(Data excerpts)
--
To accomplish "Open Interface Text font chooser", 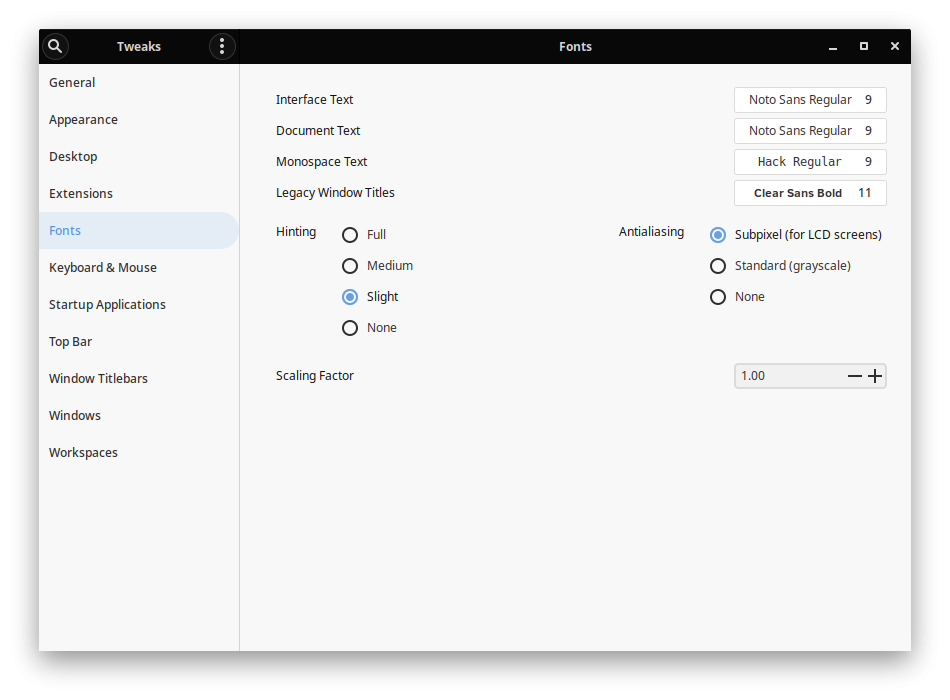I will tap(810, 100).
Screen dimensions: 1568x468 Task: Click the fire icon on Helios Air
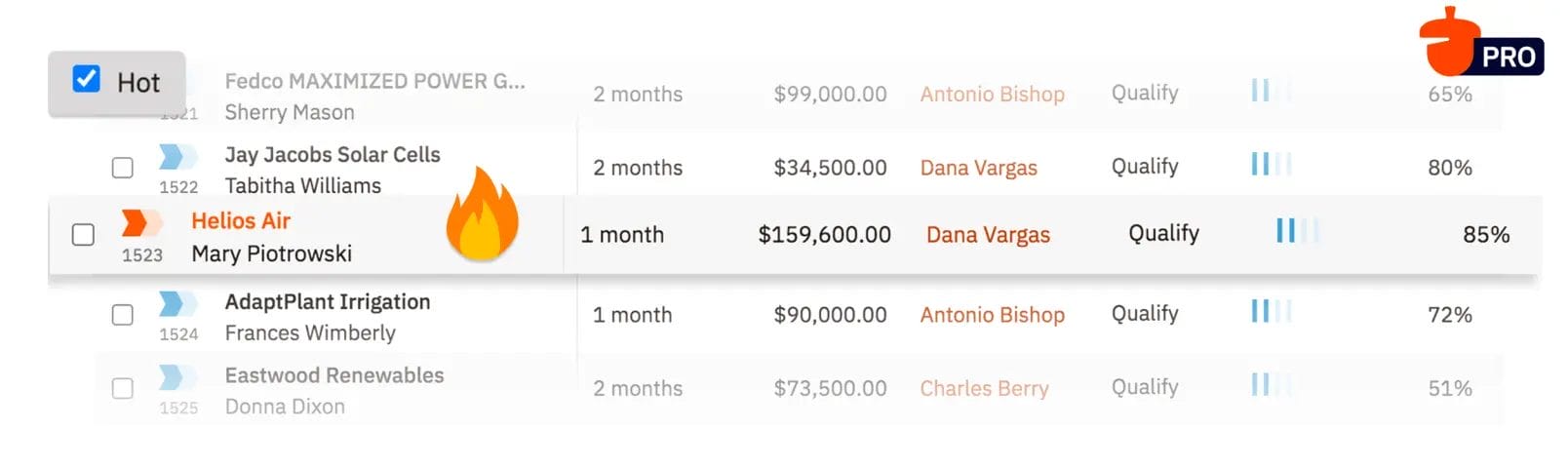pyautogui.click(x=482, y=215)
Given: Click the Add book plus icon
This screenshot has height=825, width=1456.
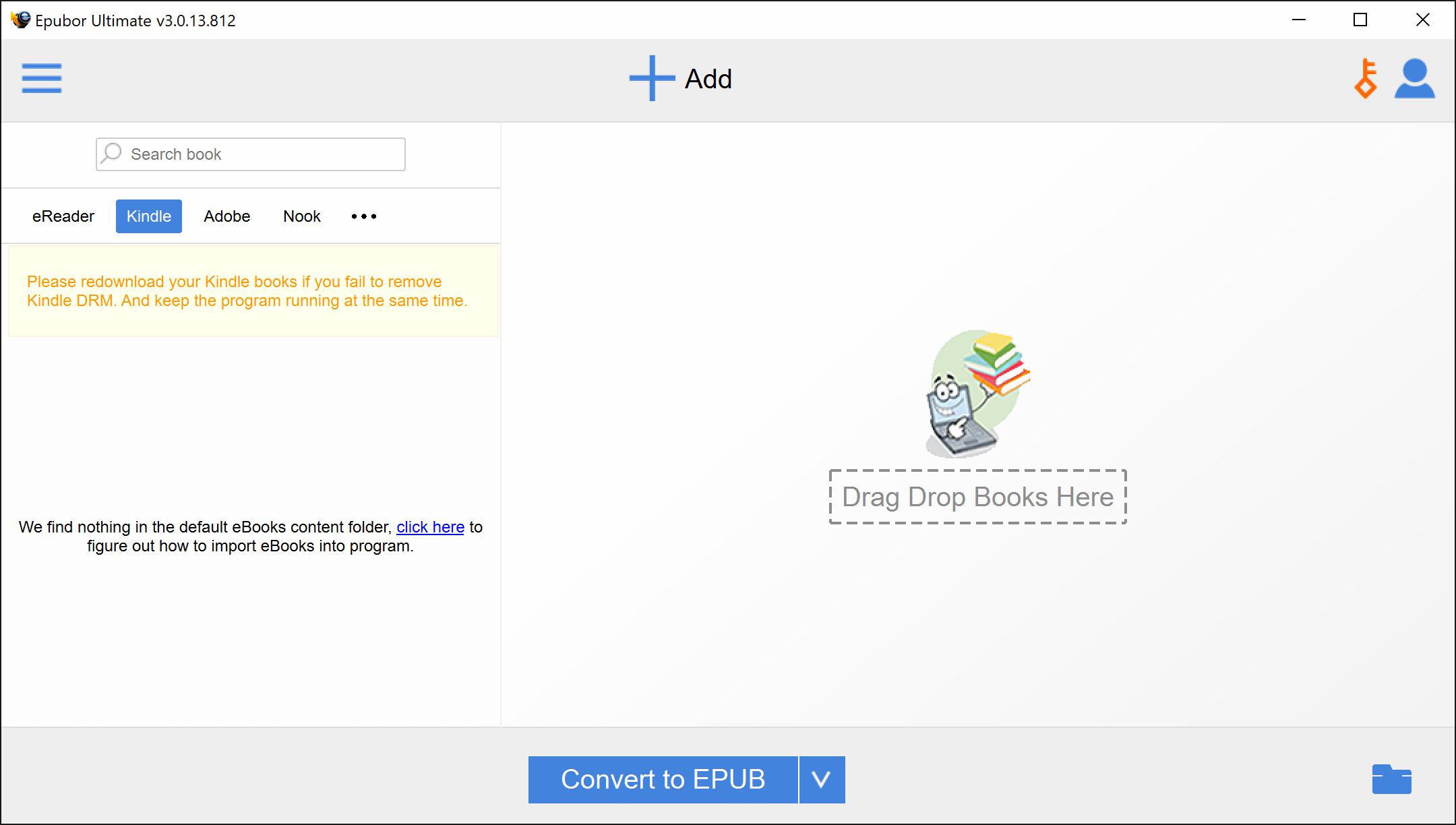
--
Exercise prompt |
Only the lines from the one with "Given: Click the Add book plus icon" through the last line of the records above are wanted, copied exactly and with pictures omitted.

Answer section |
Given: Click the Add book plus icon
This screenshot has height=825, width=1456.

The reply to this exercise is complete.